§ TEXTE À LIRE
'''
Ces deux formes partenariales étayent un des principes fondateurs de l’éducation inclusive : il n’est pas concevable de « faire reposer la réussite du tournant inclusif sur les seules épaules des enseignants ». (Ployé, 2018, p. 144.) C’est ainsi que l’École doit se définir « en tant que projet, c’est donc un objet partagé ». (Thomazet, Mérini & Gaime, 2014, p. 70.) Ce projet commun nécessite un partenariat et un engagement de tous les membres de la communauté éducative : ils sont tous responsables.

2.2 École inclusive et conception universelle

L’École se doit d’accueillir tous les élèves (Déclaration de Salamanque, 1994) tout en s’adaptant à la singularité de chaque apprenant (Charte de Luxembourg, 1996). La conception universelle de l’apprentissage (CUA) permet un accueil sans discrimination à l’École. Elle prend, en effet, en compte la diversité des besoins de tous les élèves.
Ce sont les architectes en premier qui ont souligné l’intérêt d’adopter une conception universelle dans la construction des bâtiments en pensant leur accessibilité en amont et non en aval. Cette conception s’écarte d’une logique réparatrice, car elle est « proactive, [il faut agir] sans attendre que les obstacles se fassent ressentir » (Odier-Guedj et al., 2023, p. 134). Par exemple, la rampe d’accès permet, contrairement aux escaliers, un accès sans entrave physique ou physiologique que l’on soit en situation de handicap ou non (Gardou, 2011).
'''
§ TRAVAIL À FAIRE
1) D'après le texte à lire, qui a souligné en premier l'intérêt d'adopter une conception universelle ?
2) Résumez le texte à lire en deux phrases.

§ EXTRAIT DES DONNÉES
'''
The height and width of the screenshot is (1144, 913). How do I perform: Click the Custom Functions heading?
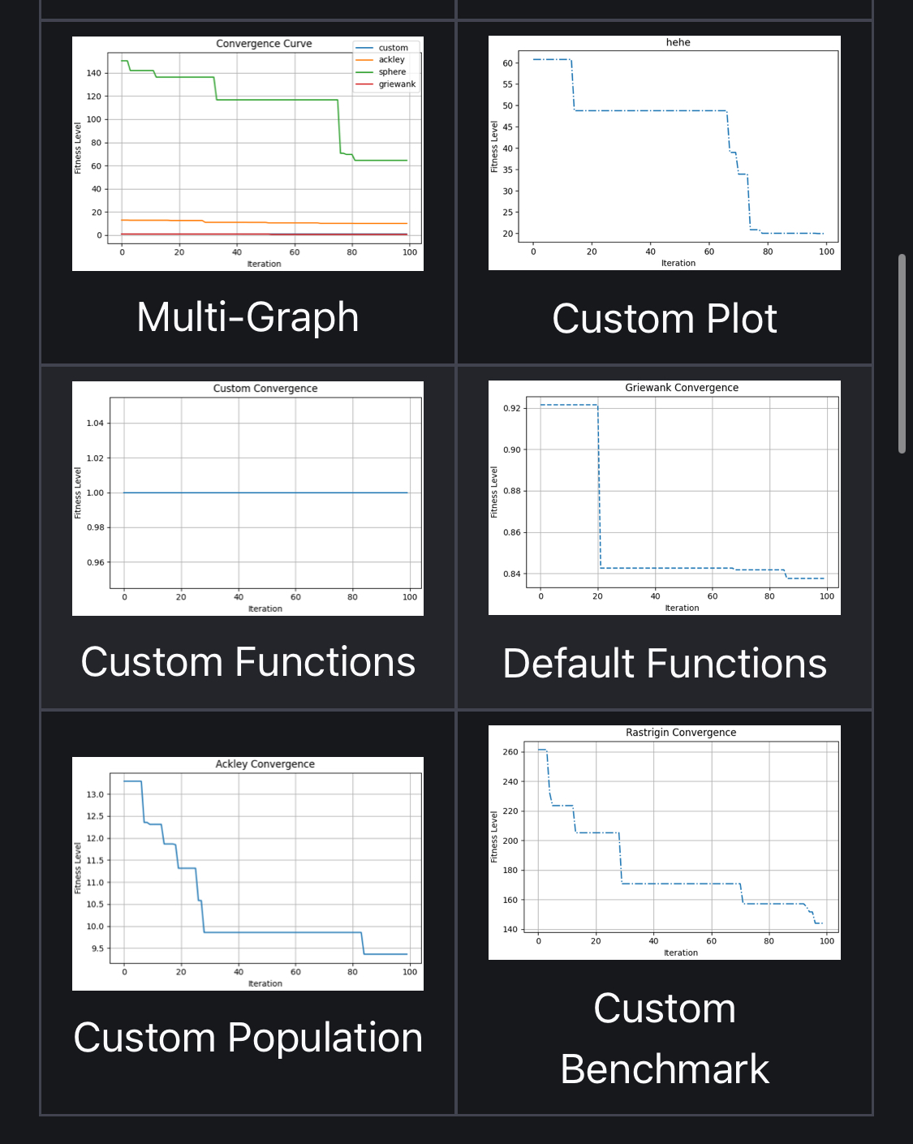point(248,662)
'''
§ CORRIGÉ DES EXERCICES
1) Les architectes, dans la construction des bâtiments.

2) La réussite de l'éducation inclusive ne peut reposer sur les seuls enseignants, car l'École est un projet partagé qui engage tous les membres de la communauté éducative. La conception universelle de l'apprentissage, dont les architectes ont été les premiers à souligner l'intérêt, permet d'accueillir tous les élèves sans discrimination en anticipant les obstacles plutôt qu'en les réparant.